▶ [Directions for this task]:
Copy the entries from the line holding "This screenshot has width=2212, height=1659." through the line holding "This screenshot has width=1677, height=796.", inclusive, replacing "screenshot" with "image" and leaving all else unchanged.

*** Source information ***

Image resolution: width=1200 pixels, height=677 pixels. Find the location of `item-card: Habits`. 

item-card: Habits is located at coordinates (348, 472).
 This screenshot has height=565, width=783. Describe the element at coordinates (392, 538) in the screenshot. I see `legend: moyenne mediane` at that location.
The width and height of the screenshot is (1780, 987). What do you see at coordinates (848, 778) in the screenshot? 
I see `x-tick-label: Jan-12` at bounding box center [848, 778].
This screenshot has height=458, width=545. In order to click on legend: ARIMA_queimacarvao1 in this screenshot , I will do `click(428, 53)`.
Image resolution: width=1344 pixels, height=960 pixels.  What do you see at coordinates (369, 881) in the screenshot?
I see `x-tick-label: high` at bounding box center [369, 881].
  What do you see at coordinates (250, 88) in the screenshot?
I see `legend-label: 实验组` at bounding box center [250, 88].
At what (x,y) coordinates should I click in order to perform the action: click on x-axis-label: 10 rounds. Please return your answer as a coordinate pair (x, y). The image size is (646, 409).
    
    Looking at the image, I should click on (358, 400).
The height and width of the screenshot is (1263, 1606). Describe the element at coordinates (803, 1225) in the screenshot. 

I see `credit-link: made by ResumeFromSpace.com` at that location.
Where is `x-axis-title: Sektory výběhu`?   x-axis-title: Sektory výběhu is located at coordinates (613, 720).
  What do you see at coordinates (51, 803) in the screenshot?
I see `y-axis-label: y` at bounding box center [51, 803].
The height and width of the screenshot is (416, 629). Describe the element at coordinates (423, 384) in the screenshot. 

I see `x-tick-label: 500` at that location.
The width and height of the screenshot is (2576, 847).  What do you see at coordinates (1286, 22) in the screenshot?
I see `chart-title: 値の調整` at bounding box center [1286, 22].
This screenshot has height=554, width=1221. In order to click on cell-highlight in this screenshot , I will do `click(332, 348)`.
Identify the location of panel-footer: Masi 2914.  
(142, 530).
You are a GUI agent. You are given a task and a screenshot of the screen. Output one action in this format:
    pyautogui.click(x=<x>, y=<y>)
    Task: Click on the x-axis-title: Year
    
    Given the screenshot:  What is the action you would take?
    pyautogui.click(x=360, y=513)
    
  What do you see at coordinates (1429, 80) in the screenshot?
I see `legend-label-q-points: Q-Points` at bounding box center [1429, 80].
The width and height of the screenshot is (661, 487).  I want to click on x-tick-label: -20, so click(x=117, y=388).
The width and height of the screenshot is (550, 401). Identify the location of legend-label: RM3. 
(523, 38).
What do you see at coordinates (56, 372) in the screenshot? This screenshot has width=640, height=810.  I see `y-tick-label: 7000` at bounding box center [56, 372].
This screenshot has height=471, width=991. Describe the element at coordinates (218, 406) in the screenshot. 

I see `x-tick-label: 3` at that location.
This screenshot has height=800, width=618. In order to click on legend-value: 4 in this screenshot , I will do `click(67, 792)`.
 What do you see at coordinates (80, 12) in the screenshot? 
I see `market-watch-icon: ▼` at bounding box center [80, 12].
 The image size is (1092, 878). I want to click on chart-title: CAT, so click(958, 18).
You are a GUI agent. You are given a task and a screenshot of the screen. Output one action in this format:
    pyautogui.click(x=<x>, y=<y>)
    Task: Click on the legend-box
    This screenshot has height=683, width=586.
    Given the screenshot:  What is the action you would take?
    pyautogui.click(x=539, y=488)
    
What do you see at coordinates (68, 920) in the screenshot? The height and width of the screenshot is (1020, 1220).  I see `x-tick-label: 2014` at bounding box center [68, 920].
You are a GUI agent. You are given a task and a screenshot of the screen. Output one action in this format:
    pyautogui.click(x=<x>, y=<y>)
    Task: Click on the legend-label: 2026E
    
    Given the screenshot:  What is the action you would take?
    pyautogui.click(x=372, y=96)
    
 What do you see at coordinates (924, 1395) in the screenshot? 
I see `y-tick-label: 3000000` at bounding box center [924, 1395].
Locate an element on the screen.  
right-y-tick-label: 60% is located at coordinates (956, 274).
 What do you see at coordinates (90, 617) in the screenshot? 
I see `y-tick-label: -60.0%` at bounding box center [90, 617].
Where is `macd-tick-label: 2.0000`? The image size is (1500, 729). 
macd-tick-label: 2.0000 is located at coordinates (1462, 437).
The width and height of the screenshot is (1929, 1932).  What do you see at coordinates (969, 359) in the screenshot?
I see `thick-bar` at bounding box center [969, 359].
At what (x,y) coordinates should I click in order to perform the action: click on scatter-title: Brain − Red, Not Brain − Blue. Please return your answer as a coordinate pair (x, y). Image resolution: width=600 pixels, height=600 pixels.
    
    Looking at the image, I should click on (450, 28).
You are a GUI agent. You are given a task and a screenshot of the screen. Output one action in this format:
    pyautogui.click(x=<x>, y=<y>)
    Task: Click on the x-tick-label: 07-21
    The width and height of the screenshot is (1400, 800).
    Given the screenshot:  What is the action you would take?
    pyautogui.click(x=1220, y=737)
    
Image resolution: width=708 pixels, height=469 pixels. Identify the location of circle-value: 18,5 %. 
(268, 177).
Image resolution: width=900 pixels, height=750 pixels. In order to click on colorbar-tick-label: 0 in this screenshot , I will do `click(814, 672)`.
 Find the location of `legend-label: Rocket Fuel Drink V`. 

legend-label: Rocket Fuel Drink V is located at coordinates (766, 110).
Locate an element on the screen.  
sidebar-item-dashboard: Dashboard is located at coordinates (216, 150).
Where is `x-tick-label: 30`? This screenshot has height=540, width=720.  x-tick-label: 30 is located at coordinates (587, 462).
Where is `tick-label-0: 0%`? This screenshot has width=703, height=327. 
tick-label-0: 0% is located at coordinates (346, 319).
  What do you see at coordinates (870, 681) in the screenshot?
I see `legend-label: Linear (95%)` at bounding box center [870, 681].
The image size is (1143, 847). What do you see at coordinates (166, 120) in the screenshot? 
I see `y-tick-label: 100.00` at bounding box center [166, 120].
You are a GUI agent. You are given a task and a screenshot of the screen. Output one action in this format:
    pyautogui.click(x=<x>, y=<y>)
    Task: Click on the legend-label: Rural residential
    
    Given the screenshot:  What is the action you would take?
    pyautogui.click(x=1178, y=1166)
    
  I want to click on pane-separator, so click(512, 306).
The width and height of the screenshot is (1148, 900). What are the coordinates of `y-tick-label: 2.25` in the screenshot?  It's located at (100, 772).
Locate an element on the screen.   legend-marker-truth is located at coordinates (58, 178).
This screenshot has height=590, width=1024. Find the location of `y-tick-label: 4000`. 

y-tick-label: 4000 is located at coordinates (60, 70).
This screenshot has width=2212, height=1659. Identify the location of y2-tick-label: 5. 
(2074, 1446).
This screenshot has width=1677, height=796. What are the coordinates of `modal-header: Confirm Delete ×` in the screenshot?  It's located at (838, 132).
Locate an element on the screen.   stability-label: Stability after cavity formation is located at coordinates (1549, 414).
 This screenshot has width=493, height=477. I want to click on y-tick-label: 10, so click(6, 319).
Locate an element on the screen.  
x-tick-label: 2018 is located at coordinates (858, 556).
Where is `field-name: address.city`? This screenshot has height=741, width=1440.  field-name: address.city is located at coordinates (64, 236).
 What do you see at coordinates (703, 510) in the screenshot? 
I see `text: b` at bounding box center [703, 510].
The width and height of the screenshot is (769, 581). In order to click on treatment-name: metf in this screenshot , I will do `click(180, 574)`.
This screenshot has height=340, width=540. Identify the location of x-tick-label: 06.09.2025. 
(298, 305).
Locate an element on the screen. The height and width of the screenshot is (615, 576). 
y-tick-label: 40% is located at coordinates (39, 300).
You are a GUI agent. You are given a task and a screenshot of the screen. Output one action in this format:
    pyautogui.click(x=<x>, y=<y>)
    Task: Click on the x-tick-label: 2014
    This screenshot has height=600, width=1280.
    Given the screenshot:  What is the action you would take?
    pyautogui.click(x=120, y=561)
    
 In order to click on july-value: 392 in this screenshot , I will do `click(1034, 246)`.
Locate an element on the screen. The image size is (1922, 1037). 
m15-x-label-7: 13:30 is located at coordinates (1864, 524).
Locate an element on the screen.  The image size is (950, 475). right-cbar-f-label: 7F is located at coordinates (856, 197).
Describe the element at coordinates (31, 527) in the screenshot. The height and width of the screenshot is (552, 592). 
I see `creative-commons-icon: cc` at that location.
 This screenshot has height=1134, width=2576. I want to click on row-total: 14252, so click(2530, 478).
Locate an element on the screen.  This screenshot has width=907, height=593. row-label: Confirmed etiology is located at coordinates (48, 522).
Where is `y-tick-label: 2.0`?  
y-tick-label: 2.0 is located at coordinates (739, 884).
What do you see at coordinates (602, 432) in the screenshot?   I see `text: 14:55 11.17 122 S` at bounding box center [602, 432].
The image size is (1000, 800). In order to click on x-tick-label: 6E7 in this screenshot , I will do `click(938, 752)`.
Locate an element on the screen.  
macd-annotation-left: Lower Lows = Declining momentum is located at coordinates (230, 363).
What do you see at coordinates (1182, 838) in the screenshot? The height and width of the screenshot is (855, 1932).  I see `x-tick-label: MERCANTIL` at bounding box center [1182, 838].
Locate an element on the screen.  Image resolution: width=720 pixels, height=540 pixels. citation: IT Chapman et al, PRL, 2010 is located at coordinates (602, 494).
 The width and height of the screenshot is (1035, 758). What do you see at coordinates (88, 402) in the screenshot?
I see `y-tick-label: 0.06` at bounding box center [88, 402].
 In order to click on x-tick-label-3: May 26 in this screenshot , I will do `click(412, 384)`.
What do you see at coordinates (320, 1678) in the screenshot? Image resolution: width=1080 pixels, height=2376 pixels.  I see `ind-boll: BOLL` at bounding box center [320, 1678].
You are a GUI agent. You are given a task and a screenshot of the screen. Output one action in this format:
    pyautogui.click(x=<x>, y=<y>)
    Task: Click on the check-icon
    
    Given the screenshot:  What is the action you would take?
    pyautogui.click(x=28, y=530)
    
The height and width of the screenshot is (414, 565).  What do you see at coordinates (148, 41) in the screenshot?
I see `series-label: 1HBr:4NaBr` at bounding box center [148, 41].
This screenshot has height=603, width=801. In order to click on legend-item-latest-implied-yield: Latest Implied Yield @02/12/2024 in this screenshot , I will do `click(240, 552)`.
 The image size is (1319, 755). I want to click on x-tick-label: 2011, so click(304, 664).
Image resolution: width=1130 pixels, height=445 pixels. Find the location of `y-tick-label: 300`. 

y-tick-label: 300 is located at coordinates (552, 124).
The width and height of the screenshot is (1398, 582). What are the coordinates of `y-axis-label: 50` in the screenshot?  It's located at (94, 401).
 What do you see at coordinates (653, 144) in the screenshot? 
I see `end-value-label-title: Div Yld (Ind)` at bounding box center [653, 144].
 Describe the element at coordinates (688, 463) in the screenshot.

***

▶ [Problem solution]:
This image has width=2212, height=1659. Identify the location of y2-tick-label: 5. 
(2074, 1446).
This image has width=1677, height=796. What are the coordinates of `modal-header: Confirm Delete ×` in the image?  It's located at (838, 132).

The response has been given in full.